For a year and a half, the NRA has employed an outside counsel, William A. Brewer III, who represents the organization in high-profile legal disputes and is also deeply involved in internal decision-making. The accountants believed the financial dealings they had found could jeopardize the organization’s nonprofit standing with regulators. Yet, according to a former senior official in the NRA’s treasurer’s office, Brewer tried to thwart their efforts to draw attention to the problematic payments.

The former senior employee, Emily Cummins, who worked for 12 years in the NRA’s treasurer’s office, quietly resigned in November as the group’s internal strife escalated. Cummins, in a written statement that began circulating this month among NRA leaders, including at least one board member, alleges that Brewer obstructed the work of NRA accountants and vastly exacerbated the organization’s financial woes as he charged it hefty legal fees. Cummins confirmed that she had produced the statement, which was obtained by ProPublica, but declined to provide any additional comments. Brewer’s firm said its work was justified and of the highest quality.

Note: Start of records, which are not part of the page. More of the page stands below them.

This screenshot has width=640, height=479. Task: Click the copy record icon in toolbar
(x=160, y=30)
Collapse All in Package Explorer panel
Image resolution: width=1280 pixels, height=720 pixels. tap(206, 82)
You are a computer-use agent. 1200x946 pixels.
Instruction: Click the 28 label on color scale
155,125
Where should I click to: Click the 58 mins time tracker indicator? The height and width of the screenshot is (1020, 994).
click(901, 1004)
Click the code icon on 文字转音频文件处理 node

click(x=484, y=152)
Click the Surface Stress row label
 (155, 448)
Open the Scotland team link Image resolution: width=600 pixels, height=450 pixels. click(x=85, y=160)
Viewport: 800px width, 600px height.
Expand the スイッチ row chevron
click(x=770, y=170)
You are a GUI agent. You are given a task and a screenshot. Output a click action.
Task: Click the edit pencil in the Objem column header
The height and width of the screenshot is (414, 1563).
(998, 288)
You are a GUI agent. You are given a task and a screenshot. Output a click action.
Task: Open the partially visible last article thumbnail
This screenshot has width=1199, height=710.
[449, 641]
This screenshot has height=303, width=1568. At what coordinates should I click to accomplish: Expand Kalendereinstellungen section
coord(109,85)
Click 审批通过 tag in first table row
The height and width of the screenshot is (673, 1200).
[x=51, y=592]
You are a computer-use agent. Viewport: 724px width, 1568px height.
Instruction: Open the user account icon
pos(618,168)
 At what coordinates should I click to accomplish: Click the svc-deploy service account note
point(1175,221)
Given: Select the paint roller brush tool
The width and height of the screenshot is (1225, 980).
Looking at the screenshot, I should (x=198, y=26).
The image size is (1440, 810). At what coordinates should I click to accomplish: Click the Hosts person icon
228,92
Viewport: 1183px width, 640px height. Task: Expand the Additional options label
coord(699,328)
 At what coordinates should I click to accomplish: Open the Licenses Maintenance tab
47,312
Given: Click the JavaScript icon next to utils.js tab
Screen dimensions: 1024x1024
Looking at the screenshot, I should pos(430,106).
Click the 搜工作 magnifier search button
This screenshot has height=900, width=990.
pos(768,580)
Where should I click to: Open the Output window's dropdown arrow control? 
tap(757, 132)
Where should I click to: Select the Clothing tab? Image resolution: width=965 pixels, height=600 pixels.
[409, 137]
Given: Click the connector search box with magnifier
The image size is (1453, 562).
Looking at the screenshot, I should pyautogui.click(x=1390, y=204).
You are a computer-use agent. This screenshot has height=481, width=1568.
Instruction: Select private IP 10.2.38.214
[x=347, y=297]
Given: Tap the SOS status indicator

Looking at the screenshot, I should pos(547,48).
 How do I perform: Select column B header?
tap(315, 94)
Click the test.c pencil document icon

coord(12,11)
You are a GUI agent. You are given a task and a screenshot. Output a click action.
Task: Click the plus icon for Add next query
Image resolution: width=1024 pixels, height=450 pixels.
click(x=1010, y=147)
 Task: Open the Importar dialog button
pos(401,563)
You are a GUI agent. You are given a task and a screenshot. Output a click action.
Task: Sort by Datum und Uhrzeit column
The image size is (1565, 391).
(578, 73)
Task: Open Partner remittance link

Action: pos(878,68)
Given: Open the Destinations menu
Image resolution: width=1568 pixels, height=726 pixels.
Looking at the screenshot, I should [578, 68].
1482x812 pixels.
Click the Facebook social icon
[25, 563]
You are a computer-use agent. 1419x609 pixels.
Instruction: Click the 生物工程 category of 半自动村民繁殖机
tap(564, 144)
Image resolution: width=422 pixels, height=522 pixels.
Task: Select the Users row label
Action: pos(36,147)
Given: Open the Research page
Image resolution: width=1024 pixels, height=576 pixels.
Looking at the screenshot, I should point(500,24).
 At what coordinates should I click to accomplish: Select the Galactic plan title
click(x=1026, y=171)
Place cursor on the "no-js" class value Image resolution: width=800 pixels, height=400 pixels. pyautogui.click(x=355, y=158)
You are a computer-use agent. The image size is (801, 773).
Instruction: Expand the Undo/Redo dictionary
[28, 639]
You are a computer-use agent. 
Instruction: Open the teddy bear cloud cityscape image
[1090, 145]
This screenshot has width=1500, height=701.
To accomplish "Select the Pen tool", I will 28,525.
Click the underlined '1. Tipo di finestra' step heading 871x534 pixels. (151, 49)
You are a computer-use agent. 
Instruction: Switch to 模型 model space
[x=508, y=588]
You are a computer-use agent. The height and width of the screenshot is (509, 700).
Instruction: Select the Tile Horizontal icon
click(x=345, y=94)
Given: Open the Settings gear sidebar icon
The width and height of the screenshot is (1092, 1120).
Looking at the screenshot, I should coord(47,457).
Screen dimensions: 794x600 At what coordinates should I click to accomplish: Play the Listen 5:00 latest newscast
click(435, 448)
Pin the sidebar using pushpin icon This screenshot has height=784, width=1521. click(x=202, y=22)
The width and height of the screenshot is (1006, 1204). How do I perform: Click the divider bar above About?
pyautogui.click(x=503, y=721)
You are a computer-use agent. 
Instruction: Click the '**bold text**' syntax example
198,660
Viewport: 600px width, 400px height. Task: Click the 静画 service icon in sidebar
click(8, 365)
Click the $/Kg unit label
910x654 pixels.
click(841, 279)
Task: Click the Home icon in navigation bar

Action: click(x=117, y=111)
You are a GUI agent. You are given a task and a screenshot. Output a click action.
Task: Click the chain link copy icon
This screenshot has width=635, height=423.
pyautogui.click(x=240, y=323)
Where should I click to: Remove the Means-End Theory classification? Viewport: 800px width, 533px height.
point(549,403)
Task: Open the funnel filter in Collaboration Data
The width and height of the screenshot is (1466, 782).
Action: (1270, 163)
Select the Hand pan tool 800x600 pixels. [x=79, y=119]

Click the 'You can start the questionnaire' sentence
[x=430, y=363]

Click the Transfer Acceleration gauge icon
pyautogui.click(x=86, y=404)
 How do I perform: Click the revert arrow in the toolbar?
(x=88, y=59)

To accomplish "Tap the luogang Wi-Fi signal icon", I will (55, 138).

The statement lays out a list of allegations regarding Brewer’s legal work and his treatment of NRA staff as questions surfaced about his law firm’s billings, which totaled $24 million over a 13-month period. In the first quarter of 2019, Brewer’s firm charged over $97,000 per day, according to internal NRA documents posted anonymously online.

Cummins accuses Brewer of trying to intimidate, deceive and silence NRA staff who were processing his bills while some accountants were growing increasingly troubled by the organization’s mismanagement, exorbitant spending and questionable deals involving conflicts of interest. Former Brewer colleagues as well as written correspondence obtained by ProPublica broadly supported her claims.

Cummins wrote in her statement that Brewer “intimidated NRA staff and threatened our professional livelihoods.” She alleged that he used pressure tactics with staffers “to keep them acquiescent,” compiling what she called “burn books” filled with personal information that he could use against individuals.

“I witnessed what appeared to be unrealistic and duplicative billing from Bill Brewer,” Cummins wrote. “I witnessed that Bill Brewer himself created a 2018 cash flow crunch by interfering with accounts payable to prioritize paying himself immediately versus other NRA vendors that had been providing goods or services for months without payment, also jeopardizing the NRA’s biweekly staff payroll.”

In a lengthy response to Cummins’ account, the Brewer law firm and the NRA defended Brewer’s work and called his legal fees standard. The Brewer firm pointed to an NRA email it said Cummins wrote in August 2018 praising the firm. “They are good lawyers and seem to be good people as well,” it said.

Svetlana M. Eisenberg, a Brewer partner, told ProPublica that “the notion that our research team compiles opposition research, or ‘burn books,’ regarding clients or their employees is simply not true.”

Craig Spray, the NRA’s chief financial officer, said the NRA is “current on all its vendor payments.”

Brewer has been a central behind-the-scenes force in the internal struggle that broke out between the NRA’s top executive Wayne LaPierre and ousted president Oliver North. LaPierre has entrusted the future of his organization to Brewer, and in a statement this week said the organization has “full confidence in Bill Brewer and his law firm.”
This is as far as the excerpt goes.